| Me imagino a los tripulantes del 
					“Playa Bakio” cuando fueron asaltados por los piratas 
					somalíes, ateniéndome a lo que tantas veces he leído sobre 
					lo que suponía para cualquier español ser apresado por los 
					berberiscos en el Quinientos, viviendo un drama. 
 Un drama que, en principio, constaba de tres actos: primero, 
					verse de la noche a la mañana de libre en cautivo, con la 
					consiguiente estupefacción y más jindama que Curro Romero 
					cuando un mal día le dio por torear toros de Phala. 
					(morlacos portugueses, muy en la línea de peligrosidad que 
					se le reconocía al entonces presidente Oliverio 
					Salazar) Segundo. Armarse de paciencia, y pensar que 
					serían rescatados por medio del gobierno de la Monarquía. 

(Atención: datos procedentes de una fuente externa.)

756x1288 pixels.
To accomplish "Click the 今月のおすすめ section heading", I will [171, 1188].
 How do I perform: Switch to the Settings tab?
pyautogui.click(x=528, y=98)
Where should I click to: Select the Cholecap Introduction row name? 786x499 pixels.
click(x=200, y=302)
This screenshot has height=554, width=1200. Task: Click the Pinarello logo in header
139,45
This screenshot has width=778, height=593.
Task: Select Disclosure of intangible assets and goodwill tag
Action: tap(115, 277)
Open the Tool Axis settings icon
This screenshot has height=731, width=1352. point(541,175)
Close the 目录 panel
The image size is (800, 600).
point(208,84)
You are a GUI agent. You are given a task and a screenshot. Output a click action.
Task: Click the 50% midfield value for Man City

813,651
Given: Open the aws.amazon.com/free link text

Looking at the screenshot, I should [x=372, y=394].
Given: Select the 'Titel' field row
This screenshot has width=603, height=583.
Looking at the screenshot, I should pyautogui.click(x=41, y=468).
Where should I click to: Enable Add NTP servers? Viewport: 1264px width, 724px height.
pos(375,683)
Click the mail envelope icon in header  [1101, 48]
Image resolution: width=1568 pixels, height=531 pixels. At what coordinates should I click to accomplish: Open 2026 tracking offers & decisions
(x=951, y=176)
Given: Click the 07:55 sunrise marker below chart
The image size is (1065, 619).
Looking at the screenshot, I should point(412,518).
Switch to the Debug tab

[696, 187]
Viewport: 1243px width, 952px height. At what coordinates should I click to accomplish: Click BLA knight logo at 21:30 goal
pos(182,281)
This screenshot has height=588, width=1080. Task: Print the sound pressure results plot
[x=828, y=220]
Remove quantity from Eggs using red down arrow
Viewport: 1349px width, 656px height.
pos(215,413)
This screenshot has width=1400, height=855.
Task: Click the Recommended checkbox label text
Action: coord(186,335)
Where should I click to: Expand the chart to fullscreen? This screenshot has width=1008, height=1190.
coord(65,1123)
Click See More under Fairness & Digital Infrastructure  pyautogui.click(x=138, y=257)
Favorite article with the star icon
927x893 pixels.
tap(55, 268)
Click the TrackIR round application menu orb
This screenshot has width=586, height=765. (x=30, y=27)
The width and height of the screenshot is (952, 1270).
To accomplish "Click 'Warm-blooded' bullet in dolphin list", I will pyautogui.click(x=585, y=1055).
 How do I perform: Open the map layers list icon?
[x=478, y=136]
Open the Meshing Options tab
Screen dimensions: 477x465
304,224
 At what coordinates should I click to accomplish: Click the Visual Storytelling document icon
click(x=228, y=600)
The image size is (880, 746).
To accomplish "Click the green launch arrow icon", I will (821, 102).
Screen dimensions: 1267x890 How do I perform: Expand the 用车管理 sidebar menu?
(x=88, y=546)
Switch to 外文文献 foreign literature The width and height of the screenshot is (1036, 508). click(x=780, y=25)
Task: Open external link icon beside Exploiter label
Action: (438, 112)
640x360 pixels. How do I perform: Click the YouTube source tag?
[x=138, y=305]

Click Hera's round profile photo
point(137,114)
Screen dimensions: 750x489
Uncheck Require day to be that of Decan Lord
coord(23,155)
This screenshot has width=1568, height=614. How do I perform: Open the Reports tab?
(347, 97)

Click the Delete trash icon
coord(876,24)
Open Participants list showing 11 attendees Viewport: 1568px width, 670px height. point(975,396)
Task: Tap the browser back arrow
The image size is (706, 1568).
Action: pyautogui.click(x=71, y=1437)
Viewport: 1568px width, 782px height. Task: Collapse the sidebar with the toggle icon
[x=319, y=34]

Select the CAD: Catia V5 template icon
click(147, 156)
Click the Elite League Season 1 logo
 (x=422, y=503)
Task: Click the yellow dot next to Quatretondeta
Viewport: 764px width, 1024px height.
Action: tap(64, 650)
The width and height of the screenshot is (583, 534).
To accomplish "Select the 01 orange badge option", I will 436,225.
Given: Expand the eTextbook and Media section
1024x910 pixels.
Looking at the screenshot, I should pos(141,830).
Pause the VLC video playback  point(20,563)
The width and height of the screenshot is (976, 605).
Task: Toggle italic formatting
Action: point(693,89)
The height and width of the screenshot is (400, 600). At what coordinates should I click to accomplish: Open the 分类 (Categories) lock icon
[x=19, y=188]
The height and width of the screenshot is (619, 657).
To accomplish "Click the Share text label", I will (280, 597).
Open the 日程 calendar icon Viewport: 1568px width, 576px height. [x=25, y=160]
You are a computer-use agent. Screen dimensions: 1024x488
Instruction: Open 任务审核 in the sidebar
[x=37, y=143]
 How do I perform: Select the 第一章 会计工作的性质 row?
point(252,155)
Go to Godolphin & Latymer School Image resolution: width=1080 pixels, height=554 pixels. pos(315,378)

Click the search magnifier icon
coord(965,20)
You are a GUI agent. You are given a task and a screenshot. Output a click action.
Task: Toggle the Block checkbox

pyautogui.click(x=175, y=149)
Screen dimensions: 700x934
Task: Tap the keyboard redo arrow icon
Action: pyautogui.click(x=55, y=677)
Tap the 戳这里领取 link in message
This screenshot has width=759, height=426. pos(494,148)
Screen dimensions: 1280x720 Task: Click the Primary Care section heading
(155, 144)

					Pero ni Carlos ni Felipe estaban por la labor. 
					Y bien que lo supo Cervantes en su momento, cuando 
					instaba a la invasión de Argel para salvar a casi veinte mil 
					cristianos en cautiverio. Tercero. No incomodar a los 
					piratas, pues empalar a un cautivo costaba nada y menos.
 
 Eso sí, en aquellos tiempos había también familias que 
					sufrían en sus carnes la situación de los suyos y hasta se 
					arruinaban con tal de recuperar a sus seres queridos. Y, por 
					lo tanto, necesitaban de la ayuda de los intermediarios. 
					Algo parecido, cambiando lo que haya que cambiar, a esos 
					abogados del Reino Unido que se encargan, actualmente, de 
					pactar condiciones y cobrar la recompensa.
 
 Semejante labor la realizaban Órdenes religiosas 
					especializadas en rescates, como trinitarios y mercedarios. 
					Y mucho me temo que aquellos santos varones no actuarían 
					sólo por amor al prójimo. Y en mis notas, sacadas de 
					lecturas, aparecen los Reyes Católicos dando su carta de 
					licencia el 10 de mayo de 1501 a favor de un vecino de 
					Medina-Sidonia, llamado Juan Caballero, para que 
					durante tres años pudiese andar pidiendo limosnas, con las 
					que rescatar a sus hijos, cautivos de los moros. Y no 
					faltaban las peticiones de ayuda directa a la Corona. La 
					realidad es que mediante ese procedimiento los cautivos 
					morían la mayoría. Y se puso de manifiesto que los Reyes 
					estaban dispuestos a jugársela en guerras religiosas y nunca 
					por españoles cautivos.
 
 Por consiguiente, a mí me parece bien, y más que bien 
					requetebién, el final que ha tenido el secuestro del “Playa 
					Bakio”. Aunque el Gobierno de ZP haya tenido que 
					entregarle a los abogados británicos la pasta consiguiente. 
					Todo antes que perderse en discusiones o permitir que un 
					ministro de Defensa convenciera al presidente de la 
					conveniencia de abordar a veinte piratas famélicos, armados 
					hasta los dientes y dispuestos a morir matando. Claro que de 
					haberse seguido las directrices marcadas por Gustavo 
					de Arístegui, y otros de su cuerda, se hubiera dejado 
					la vida de los cautivos a su suerte. Menos mal que cuando 
					proclamó que con los piratas no se dialoga alguien le 
					respondió, tan rápido como acertadamente, que se entregara 
					él cual rehén a cambio de la tripulación.
 
 Tampoco vale recordar que contra la piratería sólo hay un 
					remedio: colgar al pirata del palo mayor. Poniendo como 
					ejemplo lo que no ha mucho hicieron los franceses por medio 
					de comandos especiales. Porque no hay dos situaciones 
					iguales. Ello me hace pensar, torcidamente, que quienes se 
					han manifestado así, no les importa el mal precedente 
					sentado por el rescate. Y sí les fastidia haberse quedado 
					sin paladear el morbo de una posible tragedia.